Could you repeat the records below exactly, leaving the pictures out?
(Given records)
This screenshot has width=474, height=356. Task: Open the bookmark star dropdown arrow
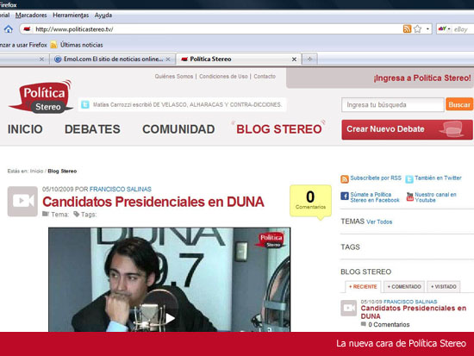coord(427,29)
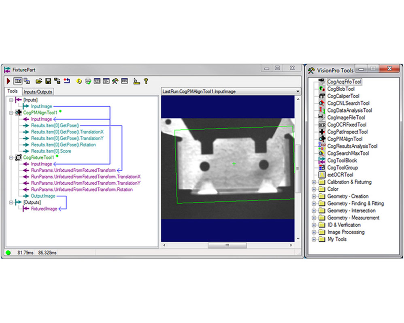Open the LastRun image selection dropdown
Image resolution: width=404 pixels, height=323 pixels.
click(x=298, y=91)
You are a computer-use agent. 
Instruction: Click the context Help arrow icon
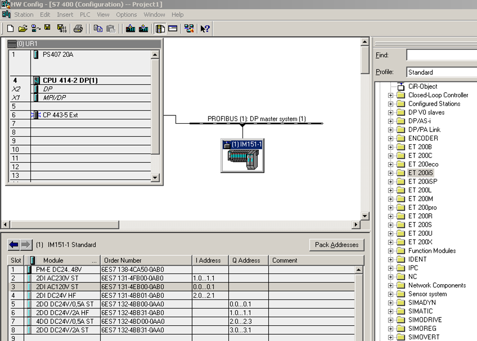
(End Given records)
• _Task response_
This screenshot has width=474, height=356. Task: Open the bookmark star dropdown arrow
coord(427,29)
Open the LastRun image selection dropdown
Image resolution: width=404 pixels, height=323 pixels.
click(x=298, y=91)
You are a computer-use agent. 
Instruction: Click the context Help arrow icon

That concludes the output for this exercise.